= China Water Industry Group =

China Water Industry Group Limited (中国水业集团有限公司 (Zhōngguó Shuǐ yè jítuán yǒuxiàngōngsī)) is an investment holding company, organized into five business divisions: provision of water supply and sewage treatment; construction of water supply and sewage treatment infrastructures; assets in financial and investment products; trading of watches and accessories; and others.

==History==
The group was founded in 2002 as Sky Hawk Computer Group Limited, was listed on the Hong Kong Stock Exchange. Over time the company acquired other companies and changed its business and name to reflect its water management business.

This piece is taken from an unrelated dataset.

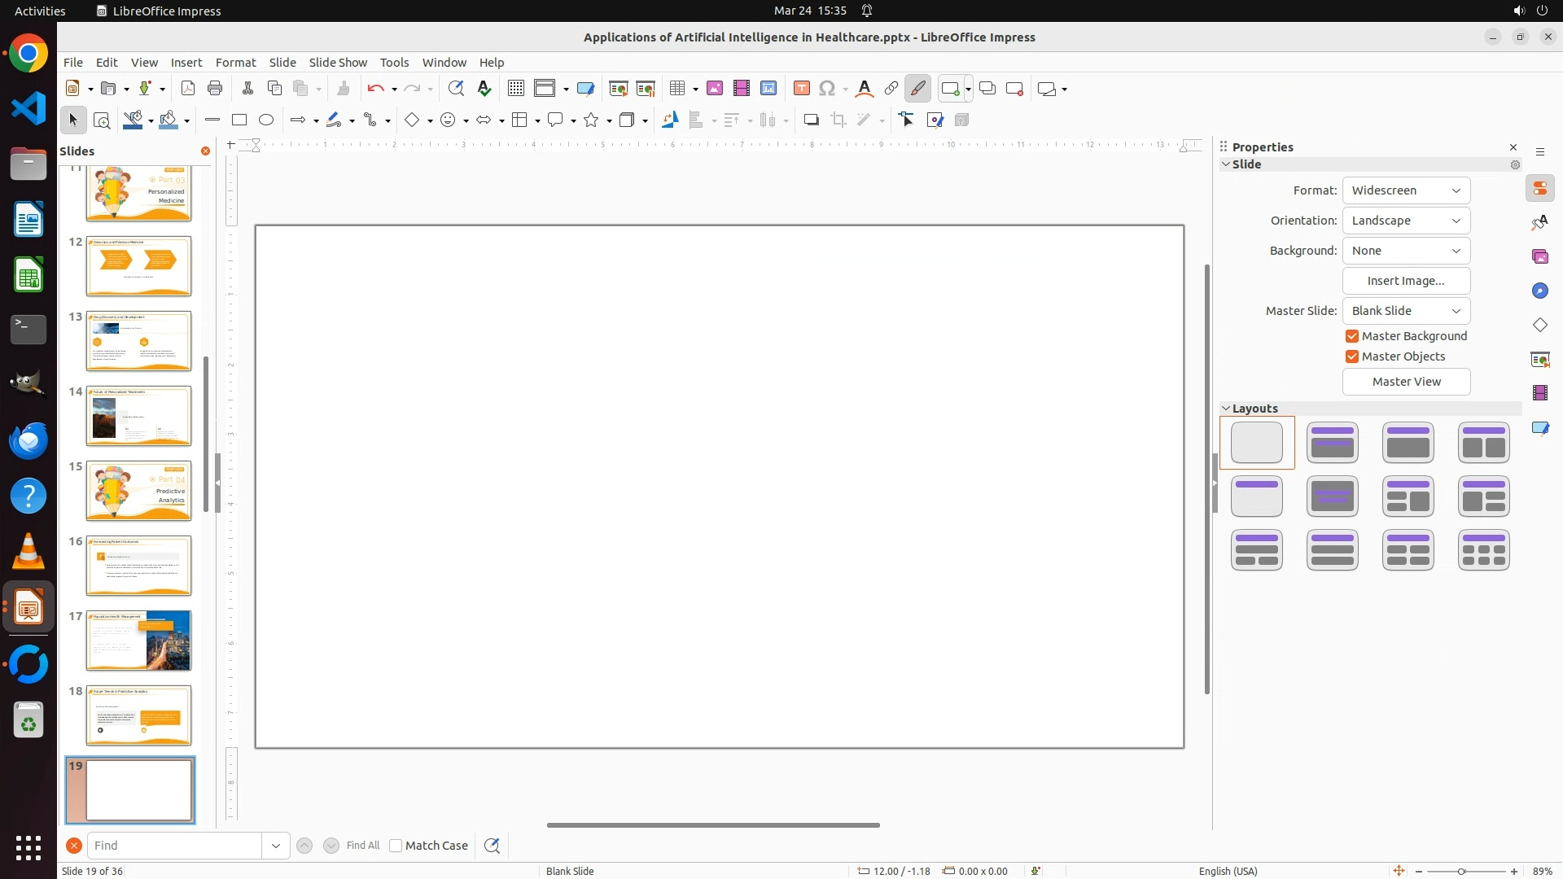Select the Rectangle drawing tool
This screenshot has width=1563, height=879.
coord(239,120)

In 2006, it changed its structure and business nature to reflect its water business presence.

Jinan Hongquan Water Production Co., Ltd was acquired by China Water Industry Group through the acquisition of Blue Mountain Hong Kong Group Limited on January 18, 2008. On August 12, 2008, China Water Industry Group acquired Plenty One Limited. On November 13, 2008, China Water Industry Group acquired a 51% interest in an existing 49% held associate, Danzhou Water Pipe. On March 27, 2009 Jining City Haiyuan Water Treatment Company Limited, an indirect subsidiary of China Water Industry Group, disposed all its asset and liabilities.